What exactly are the “online conversations” you should be tapping into, and how do you find them? Read on for specifics.
How to Identify and Join Online ConversationsGood news: the “online conversations” you should be participating in on behalf of your brand might sound nebulous, but they’re real, and you can find and leverage them if you know where to look.
In a nutshell, the conversation includes what people read, share, and talk about online. Your ability to take advantage of it depends on your ability to 1) identify the conversations that are 2) relevant to your audience, and then 3) customize content relevant to it, 4) quickly. Why the time element? Because relevance is, in large part, a function how timely the content you make is vis-a-vis the content your audience is interested in at a given time. Once your audience’s interest is exhausted, you’re no longer in the conversation that matters.
Here are four types of conversations you can tap into now.
- News. One of the best ways to stay in the conversation is to keep current with what’s breaking right now. Not only will this shore up your reputation as a quick-acting brand, the news is also a great way to discover new takes on your brand message, and show how your product or service either solves a new problem or helps people take advantage of new trends. Just be sure to tread lightly around tragic events, which are minefields that can blow up a brand’s reputation when mishandled (if you must say anything, consider simply forwarding information about how people can help). To participate in the news conversation, be prepared to act fast. Remember: you have to consume relevant content yourself, then generating original content that’s in conversation with it.
- Memes. Sometimes they’re pegged to a news event, sometimes a pop cultural reference. In addition to demonstrating your general cultural currency, appropriating memes is a great way to generate repeat content quickly (for as long as the meme resonates) and to use the reference as shorthand for your own brand positioning. The watchword for taking advantage of memes: sharp execution.

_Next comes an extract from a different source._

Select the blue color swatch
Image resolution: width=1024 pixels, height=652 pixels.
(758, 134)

- Topics. A bit more evergreen than news, understanding what general topics your audience frequently engages with gives you the leeway to produce content your audience cares about without relying on the news cycle – which can change on a dime – to plan it. This is the difference between writing about your brand’s general take on “big data” (topic) versus writing about how Silicon Valley big data innovations have played into government surveillance (news, made relevant by the recent NSA leak).

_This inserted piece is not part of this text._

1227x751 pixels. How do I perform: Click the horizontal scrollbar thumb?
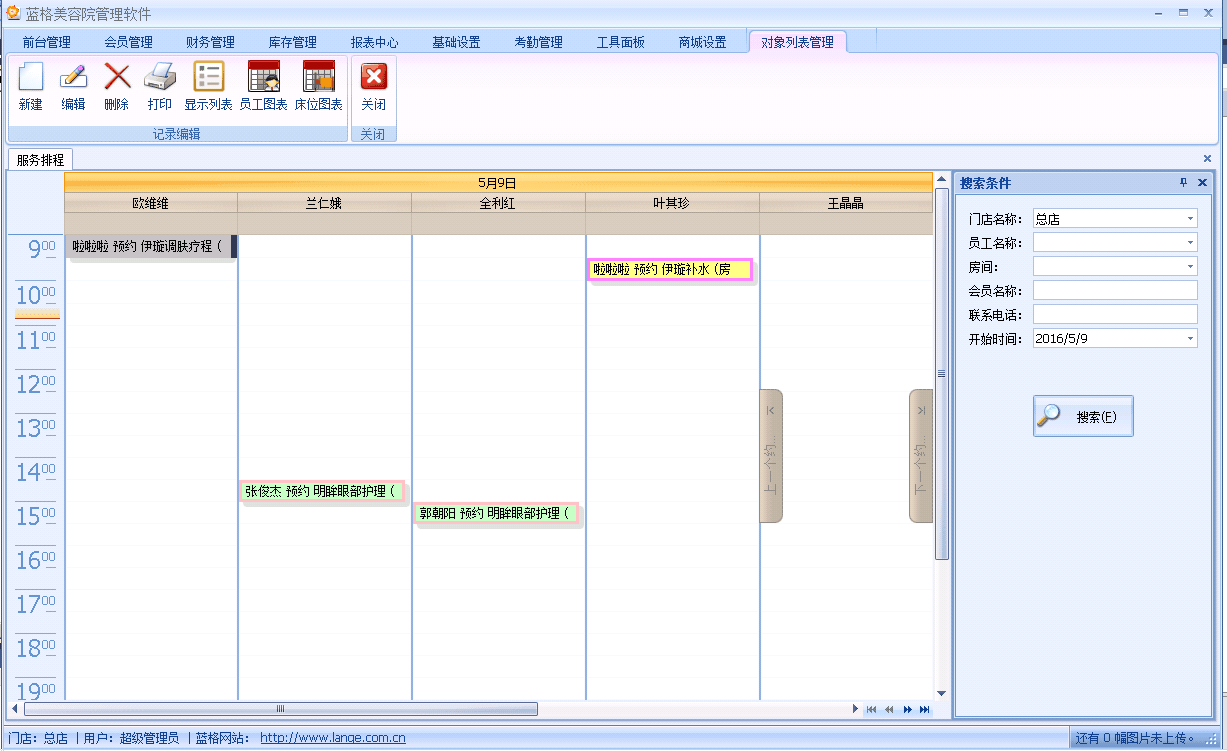pos(280,709)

- Domains. If you see that your audience frequents certain websites with regularity, you can participate in the conversation with its stalwart fans by tweeting at its Twitter handle, contributing guest content, or doing a branded content deal. We previously discussed how to pick publishing partners in more detail.
The key to being effective in the brand conversation is to understand what the people who are engaging with your content engage with elsewhere: the stories they read, the topics they care about, the domains they frequent, and the keywords that pop. Get a handle on this, and you’ll get great clarity on how to insert yourself into a conversation with your audience.